## Kutipan untuk Dibaca
##############################
REPUBLIKA.CO.ID, JAKARTA -- Penggerebekan secara tiba-tiba yang dilakukan kepolisian dalam rangka memberantas peredaran narkoba di Kampung Ambon ditanggapi warga dengan santai. Tidak ada ribut-ribut, warga tetap melakukan aktivitasnya seperti biasa.
Padahal lebih dari 500 petugas turun menyusuri satu per satu rumah warga. Belum lagi gerombolan anjing pelacak juga dikerahkan untuk mengendus bau narkoba. Mereka yang sibuk menonton aksi penggerebekan ini malahan masyarakat yang kebetulan lewat di depan wilayah perumahan.
##############################
## Data yang Diberikan
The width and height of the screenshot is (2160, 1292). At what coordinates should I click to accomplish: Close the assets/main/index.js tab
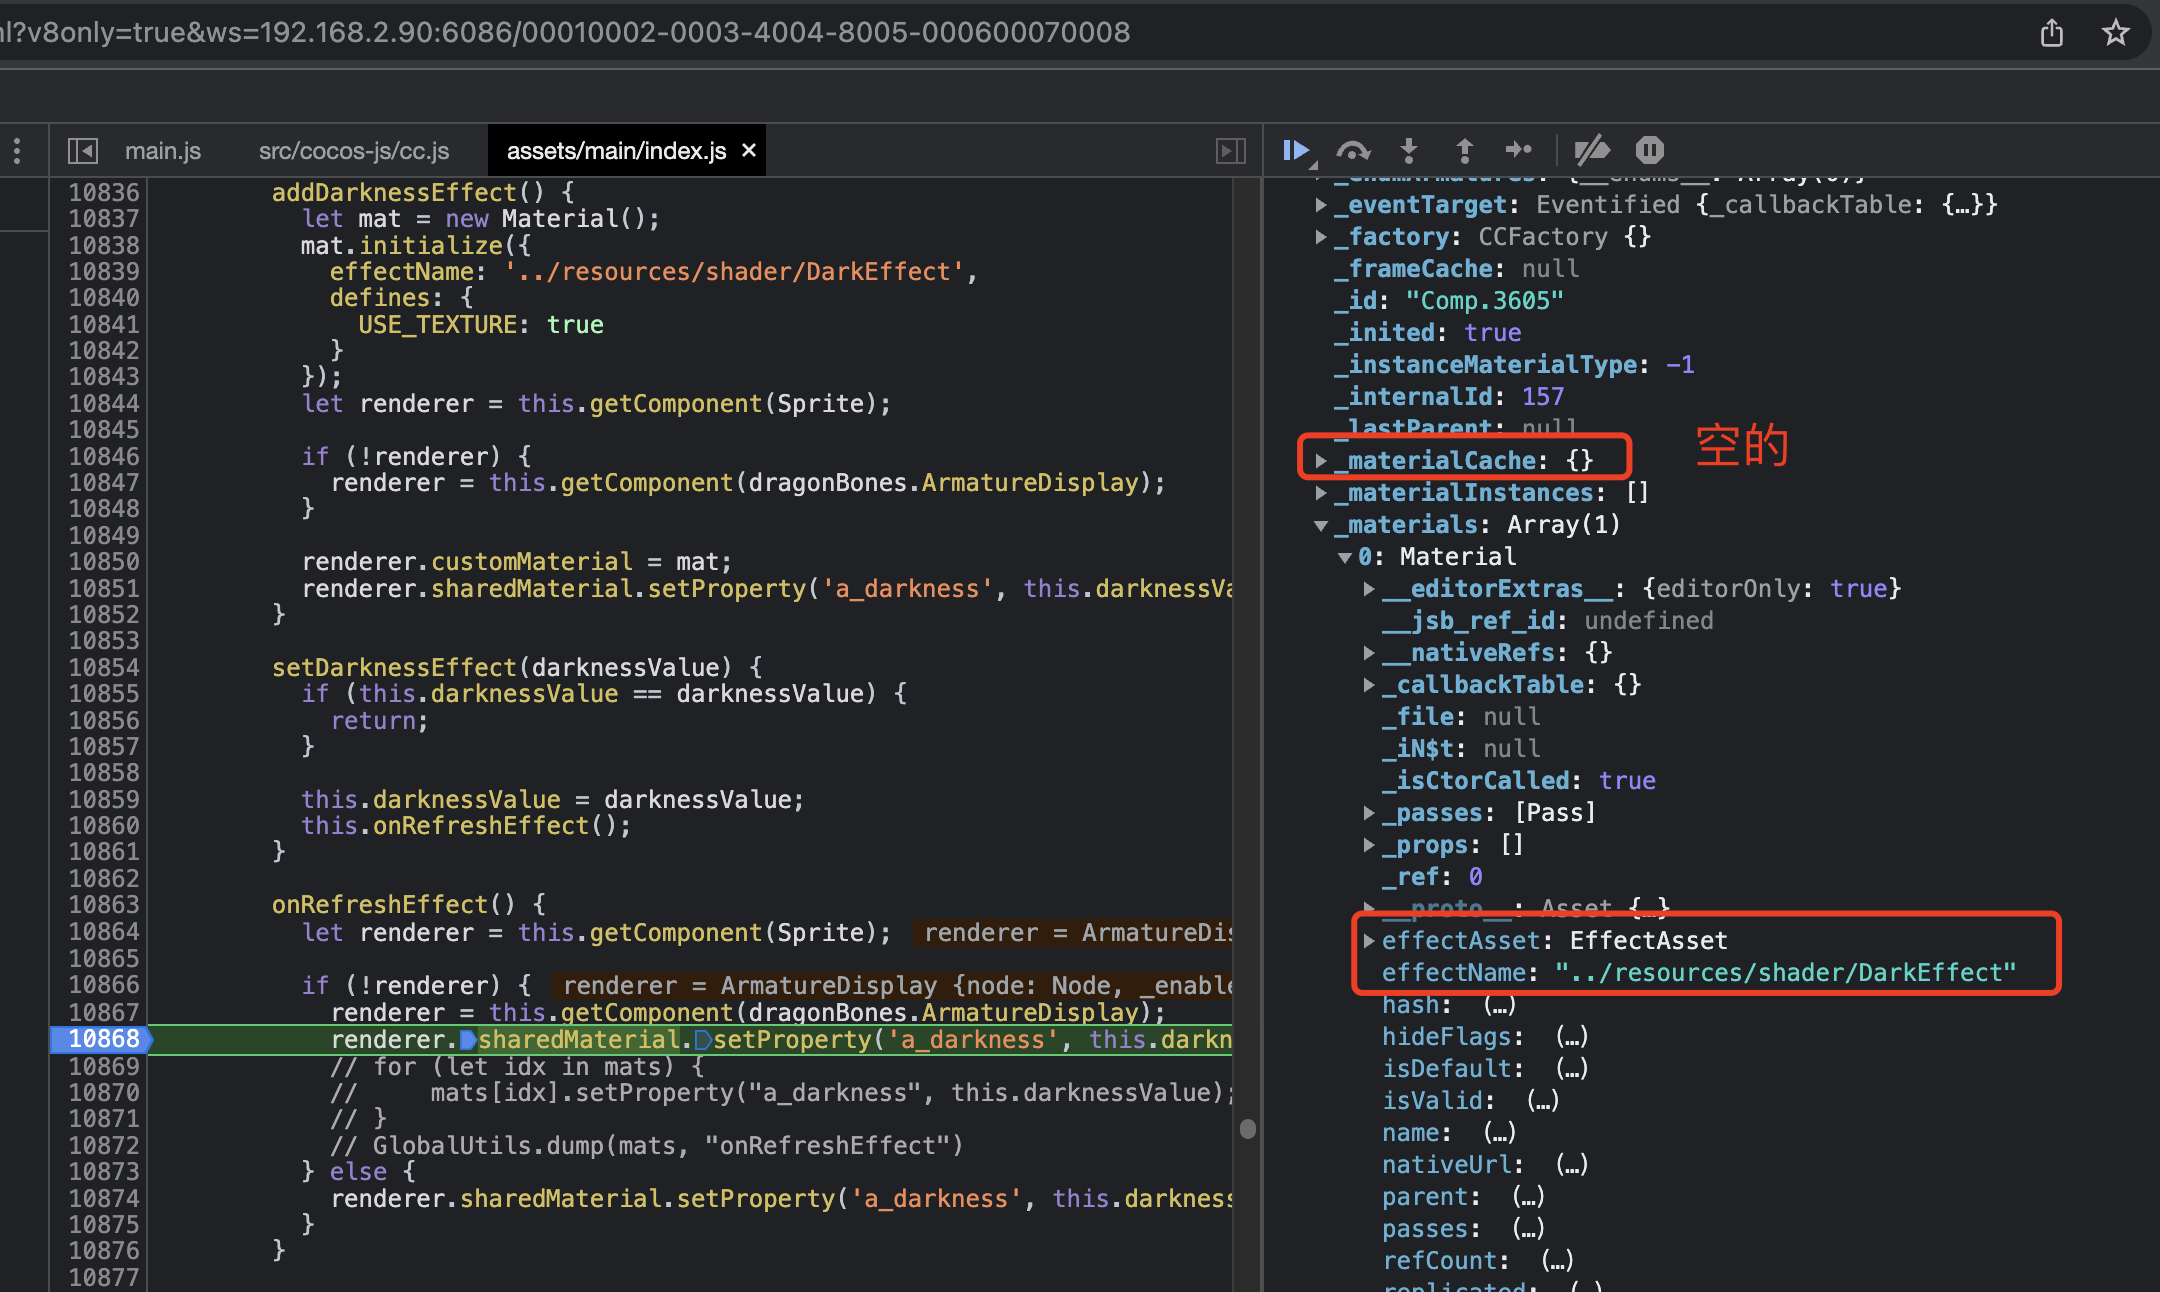pos(748,150)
##############################
## Tugas Tertulis
1. Ubah bagian berita penggerebekan di Kampung Ambon yang dimulai dengan "REPUBLIKA.CO.ID, JAKARTA -- Penggerebekan" dan berlanjut sampai "depan wilayah perumahan." dengan mengganti "petugas" menjadi "aparat".
2. Ringkaslah paragraf berita penggerebekan di Kampung Ambon yang diawali "Padahal lebih dari 500 petugas" tanpa menghilangkan fakta utamanya.
3. Teruskan berita penggerebekan di Kampung Ambon mulai setelah kalimat terakhirnya.

## Hasil Akhir
1.
REPUBLIKA.CO.ID, JAKARTA -- Penggerebekan secara tiba-tiba yang dilakukan kepolisian dalam rangka memberantas peredaran narkoba di Kampung Ambon ditanggapi warga dengan santai. Tidak ada ribut-ribut, warga tetap melakukan aktivitasnya seperti biasa.
Padahal lebih dari 500 aparat turun menyusuri satu per satu rumah warga. Belum lagi gerombolan anjing pelacak juga dikerahkan untuk mengendus bau narkoba. Mereka yang sibuk menonton aksi penggerebekan ini malahan masyarakat yang kebetulan lewat di depan wilayah perumahan.

2. Lebih dari 500 petugas menyisir rumah warga satu per satu, dibantu anjing pelacak untuk mengendus narkoba. Yang sibuk menonton justru orang-orang yang kebetulan lewat di depan perumahan.

3.
Lurah Kedaung Kali Angke, Asmaran Abdullah mengatakan stigma sentra narkoba memang melekat pada Kampung Ambon sejak 10 tahun yang lalu. Adanya stigma tersebut membuat pemerintah kota dan polisi membuat sebuah posko terpadu sebagai langkah pembinaan. Warga diberikan pelatihan mulai dari pemberian modal, pembinaan, sampai dibekali beragam keterampilan.
Namun pembekalan itu nyatanya ditanggapi warga dengan setengah hati. Tidak sedikit warga yang berani mengusir petugas polisi yang sedang melakukan patroli di kampung ini. "Kalau ada polisi yang masuk dua sampai tiga orang pasti diusir. Masyarakatnya sudah pada apatis, ujar Abdullah, Kamis (08/12).
Penghuni Kampung Ambon sendiri, menurut Abdullah tidak semuanya terlibat dalam bisnis narkoba. Perumahan ini dihuni lebih dari 2000 kepala keluarga yang terdiri dari 16 Rukun Tetangga (RT). Orang Ambon mengisi hampir seluruh RT 01, RT 07, dan RT 15. Karena ada sekumpulan etnis inilah, maka Perumahan Permata saat ini lebih dikenal dengan sebutan Kampung Ambon.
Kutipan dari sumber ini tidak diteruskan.